> [What you are asked to do] Return each entry exactly, with none missing.

> [Raw data]

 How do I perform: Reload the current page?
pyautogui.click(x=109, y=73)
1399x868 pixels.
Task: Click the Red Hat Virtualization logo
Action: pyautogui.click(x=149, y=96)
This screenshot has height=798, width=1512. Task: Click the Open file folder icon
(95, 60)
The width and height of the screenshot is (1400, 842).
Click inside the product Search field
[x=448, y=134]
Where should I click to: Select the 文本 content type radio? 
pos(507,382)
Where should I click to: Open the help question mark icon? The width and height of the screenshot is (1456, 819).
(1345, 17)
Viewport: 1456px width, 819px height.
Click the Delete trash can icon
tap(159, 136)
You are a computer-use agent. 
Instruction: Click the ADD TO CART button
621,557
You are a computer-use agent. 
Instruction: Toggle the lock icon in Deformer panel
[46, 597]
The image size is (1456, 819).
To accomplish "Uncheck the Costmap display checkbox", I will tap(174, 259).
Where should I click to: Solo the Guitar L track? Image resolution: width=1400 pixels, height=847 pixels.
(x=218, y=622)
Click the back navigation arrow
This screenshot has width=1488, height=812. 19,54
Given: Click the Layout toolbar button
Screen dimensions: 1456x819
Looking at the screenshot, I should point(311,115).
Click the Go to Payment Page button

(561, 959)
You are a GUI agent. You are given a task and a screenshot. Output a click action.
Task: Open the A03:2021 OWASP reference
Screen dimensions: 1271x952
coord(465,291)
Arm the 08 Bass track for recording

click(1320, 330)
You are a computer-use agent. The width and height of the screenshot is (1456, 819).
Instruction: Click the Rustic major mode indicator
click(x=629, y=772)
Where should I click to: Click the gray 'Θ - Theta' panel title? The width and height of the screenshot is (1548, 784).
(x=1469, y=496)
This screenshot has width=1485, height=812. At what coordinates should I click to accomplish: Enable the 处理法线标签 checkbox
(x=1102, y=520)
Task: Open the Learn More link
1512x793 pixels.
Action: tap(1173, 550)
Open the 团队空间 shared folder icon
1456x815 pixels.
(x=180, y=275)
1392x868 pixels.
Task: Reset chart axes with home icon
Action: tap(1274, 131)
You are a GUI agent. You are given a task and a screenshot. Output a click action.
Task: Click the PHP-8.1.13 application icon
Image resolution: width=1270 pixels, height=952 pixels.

> [Answer section]
 How do I perform: Reload the current page?
pyautogui.click(x=109, y=73)
1399x868 pixels.
Task: Click the Red Hat Virtualization logo
Action: pyautogui.click(x=149, y=96)
This screenshot has height=798, width=1512. Task: Click the Open file folder icon
(95, 60)
The width and height of the screenshot is (1400, 842).
Click inside the product Search field
[x=448, y=134]
Where should I click to: Select the 文本 content type radio? 
pos(507,382)
Where should I click to: Open the help question mark icon? The width and height of the screenshot is (1456, 819).
(1345, 17)
Viewport: 1456px width, 819px height.
Click the Delete trash can icon
tap(159, 136)
You are a computer-use agent. 
Instruction: Click the ADD TO CART button
621,557
You are a computer-use agent. 
Instruction: Toggle the lock icon in Deformer panel
[46, 597]
The image size is (1456, 819).
To accomplish "Uncheck the Costmap display checkbox", I will tap(174, 259).
Where should I click to: Solo the Guitar L track? Image resolution: width=1400 pixels, height=847 pixels.
(x=218, y=622)
Click the back navigation arrow
This screenshot has width=1488, height=812. 19,54
Given: Click the Layout toolbar button
Screen dimensions: 1456x819
Looking at the screenshot, I should point(311,115).
Click the Go to Payment Page button

(561, 959)
You are a GUI agent. You are given a task and a screenshot. Output a click action.
Task: Open the A03:2021 OWASP reference
Screen dimensions: 1271x952
coord(465,291)
Arm the 08 Bass track for recording

click(1320, 330)
You are a computer-use agent. The width and height of the screenshot is (1456, 819).
Instruction: Click the Rustic major mode indicator
click(x=629, y=772)
Where should I click to: Click the gray 'Θ - Theta' panel title? The width and height of the screenshot is (1548, 784).
(x=1469, y=496)
This screenshot has width=1485, height=812. At what coordinates should I click to accomplish: Enable the 处理法线标签 checkbox
(x=1102, y=520)
Task: Open the Learn More link
1512x793 pixels.
Action: tap(1173, 550)
Open the 团队空间 shared folder icon
1456x815 pixels.
(x=180, y=275)
1392x868 pixels.
Task: Reset chart axes with home icon
Action: tap(1274, 131)
You are a GUI agent. You are given a task and a screenshot. Output a click action.
Task: Click the PHP-8.1.13 application icon
Image resolution: width=1270 pixels, height=952 pixels.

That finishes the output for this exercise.